[Issue 13936] groupBy must be redone

Mon Jan 12 13:23:17 PST 2015

https://issues.dlang.org/show_bug.cgi?id=13936

--- Comment #29 from Andrei Alexandrescu <andrei at erdani.com> ---
(In reply to hsteoh from comment #26)
> The first thing I note, is that this still does not address the situation
> where the group is incompletely iterated, then the user decides to pop the
> outer range. In that case you duplicate almost all of the effort of popping
> the entire group again.

It's trivial - just add the adjustment in the Group destructor as well.

> The choice of implementation also imposes an artificial limitation on group
> length to uint.max, and would insert an artificial group boundary at that
> point even if predicate() still holds true. This is unlikely to ever happen,
> but still, it would be nice to have some insurance for it in documentation
> and in throwing an exception should this case get triggered (but
> unfortunately that breaks nothrow, which could be a show-stopper). Or use
> size_t, which defers the problem to the more unlikely distant future.

Come on, that's nitpicking. Make that size_t or ulong. Implementation may use
an extra bool, too. It's not a golden standard, it's a proof of concept! 

> A similar thing happens with wrapped-around group serial numbers, but that's
> a far less likely case to cause problems 'cos the user would have to keep a
> reference to a group around for uint.max groups, which realistically won't
> happen unless he was deliberately trying to shoot his own foot.
> 
> Now on to the implementation:
> 
> - What on earth is going on with GroupBy.groupStart and
> GroupBy.groupCurrent?! Shouldn't there just be a single reference to the
> underlying range, which gets advanced to groupNext once the current Group is
> finished? Currently this code looks really suspect because .groupStart and
> .groupCurrent seem to be redundant with each other, yet .empty checks
> .groupCurrent whereas .front copies .groupStart.

groupStart is there only for its front. Calling front doesn't use groupStart.

> - GroupBy.front passes the current range by value which Group stores by
> value. This will cause broken behaviour if the range has reference
> semantics: Group.popFront will cause subsequent calls to GroupBy.front to
> return a truncated group. Previously-saved Group's will also break once the
> mothership advances to the next group, because they use groupStart to
> evaluate the predicate, which would have changed if the underlying range has
> reference semantics. Basically, .save should be used everywhere except where
> you can justify not using it, otherwise you will almost certainly get broken
> boundary cases.

The implementation is intended for forward ranges, which are the hard case
here. If there are other issues, could you give an example? 

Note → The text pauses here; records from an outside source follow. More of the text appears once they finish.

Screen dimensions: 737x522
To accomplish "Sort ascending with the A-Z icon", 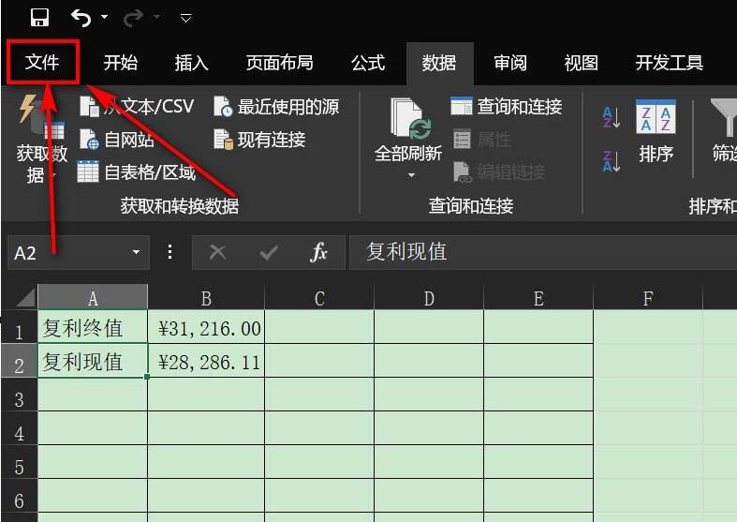I will pyautogui.click(x=612, y=116).
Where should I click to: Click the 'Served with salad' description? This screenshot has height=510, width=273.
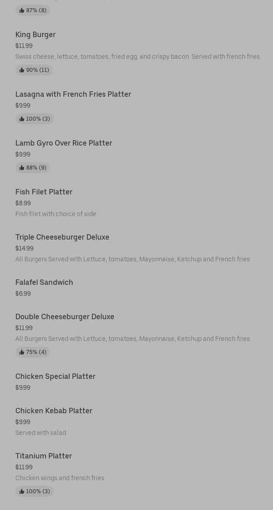pos(41,433)
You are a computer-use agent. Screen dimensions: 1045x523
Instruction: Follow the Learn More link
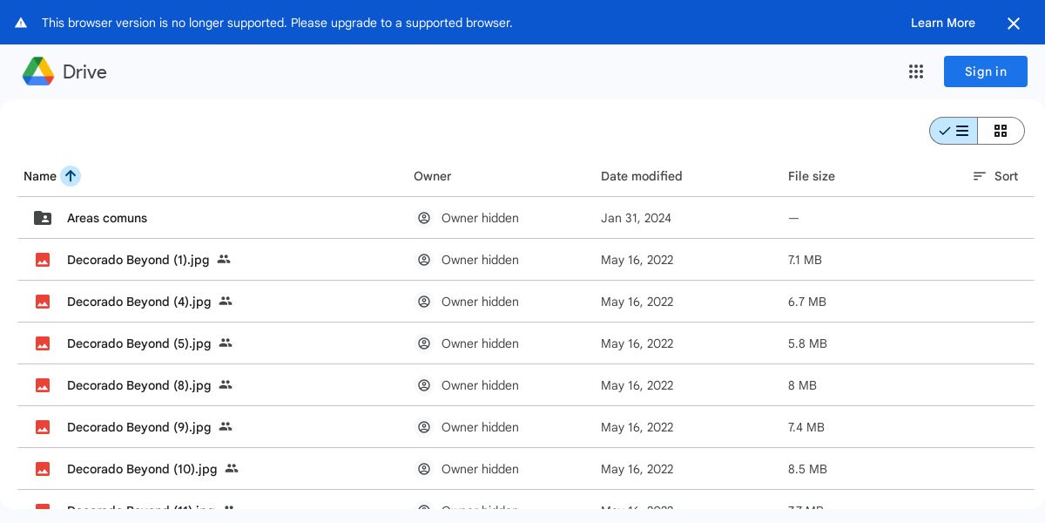point(942,23)
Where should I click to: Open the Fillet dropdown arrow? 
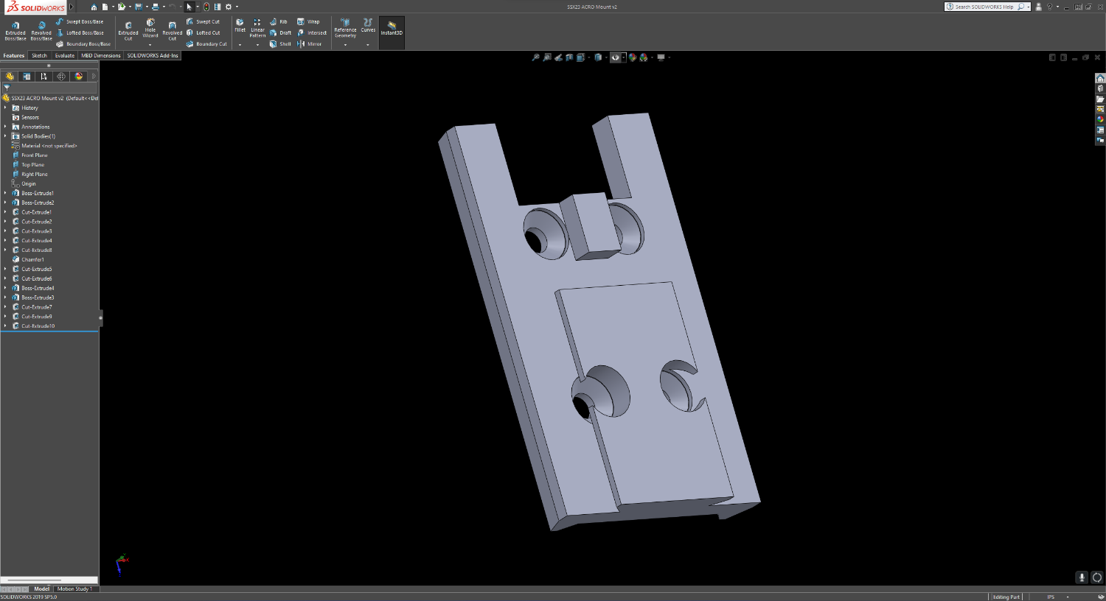click(x=240, y=45)
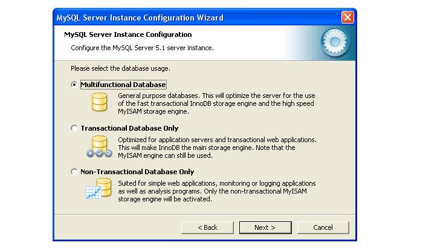Select the Multifunctional Database radio button
Viewport: 423px width, 251px height.
74,85
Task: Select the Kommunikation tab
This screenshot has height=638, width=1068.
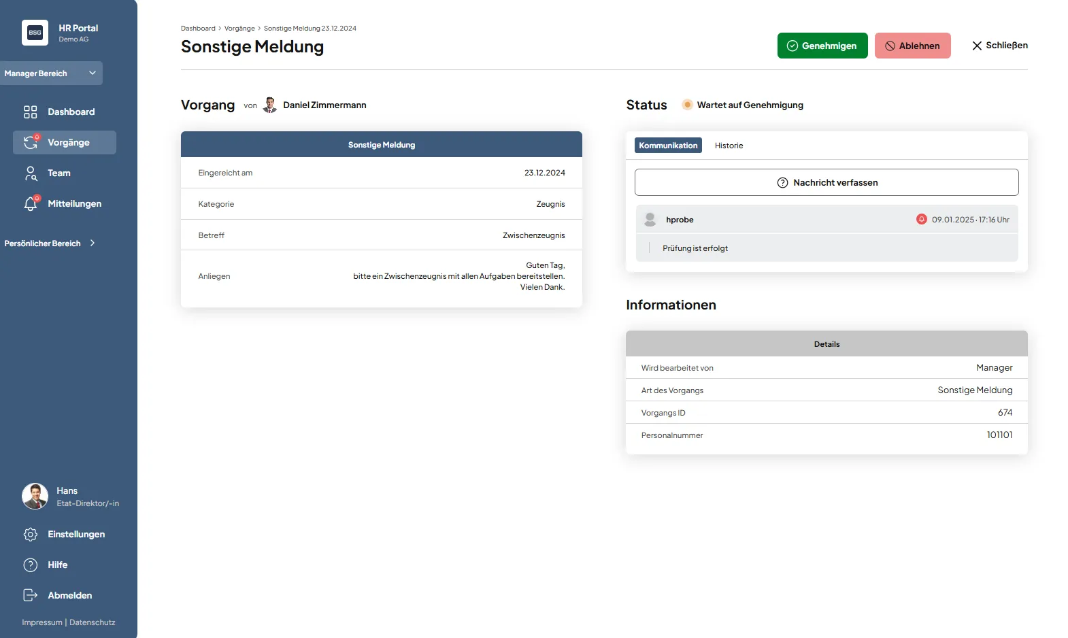Action: [x=668, y=146]
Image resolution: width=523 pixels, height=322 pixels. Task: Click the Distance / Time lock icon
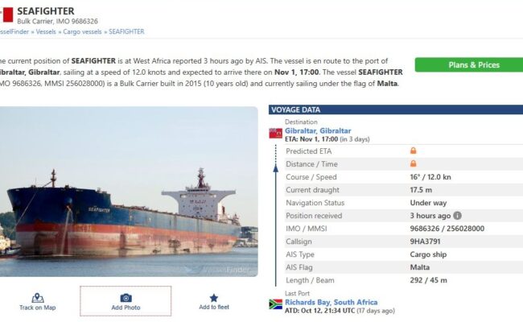pyautogui.click(x=414, y=163)
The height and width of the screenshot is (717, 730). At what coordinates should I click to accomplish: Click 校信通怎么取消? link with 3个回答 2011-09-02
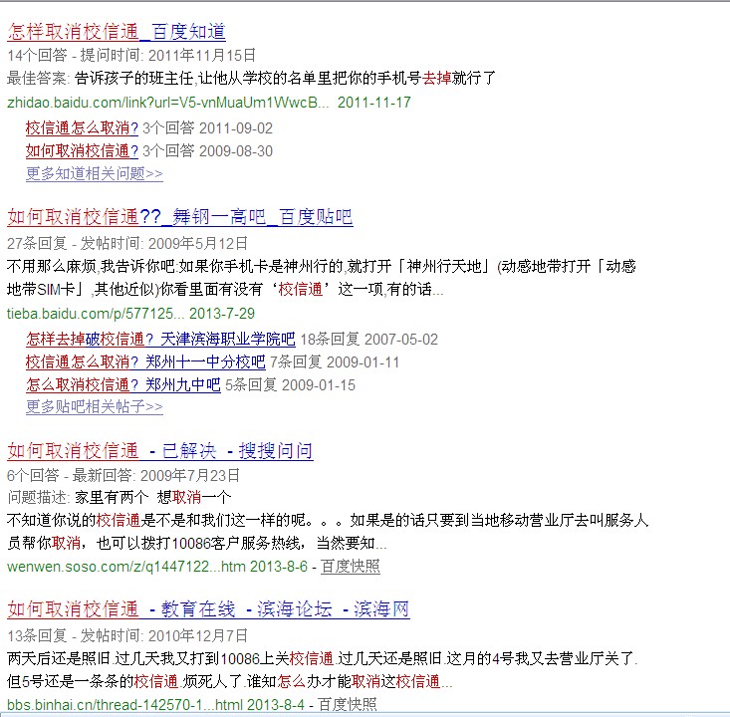[x=82, y=127]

> - OTOH, if the range has very short groups, then most of the performance
> will be bottlenecked on all those .save's every time .front is accessed. We
> should probably profile this thing, with at least one test case with very
> long groups, and one test case with very short (1-2 element) groups. And of
> course, test it to death.

That would be great indeed.

> - Group doesn't implement .save? Shouldn't that be possible with this design?

It should.

> - Group.this assumes groupStart is non-empty. Should assert in case future
> changes break GroupBy.front.

That seems like a safe assumption to me. Of course assert is appropriate.

> There are probably more issues, but I haven't looked closely enough yet. :-P

I'm surprised. It's a very short codebase - 128 lines all told and uses no
trick and no subterfuge. All straight code.

> I think the design seems OK (barring the issue with incompletely-iterated
> Groups, but I'm not sure if fixing that wouldn't introduce too much
> additional complexity), but the implementation is atrocious! :-P

I find that hard to agree with, especially since you had predicted dire
difficulties and contortions several times in your long posts dedicated to
explaining how it can't be done. Frankly after 128 lines of code destroy
assertions that took several walls of text, I was shooting for "Oh okay, I see
what you mean."

> Plus, it
> totally doesn't work with input ranges, as you noted.

Input non-forward ranges are the easy case.

> In fact, input ranges
> totally don't need refcounting or any of that serial number fanciness --
> those would just be useless overhead. I'd even propose that for input ranges
> we should just use my current implementation. :-D  I'm almost ready to bet
> that performance is better in that case. They could just be side-by-side
> overloads.

That was my intent as well.

--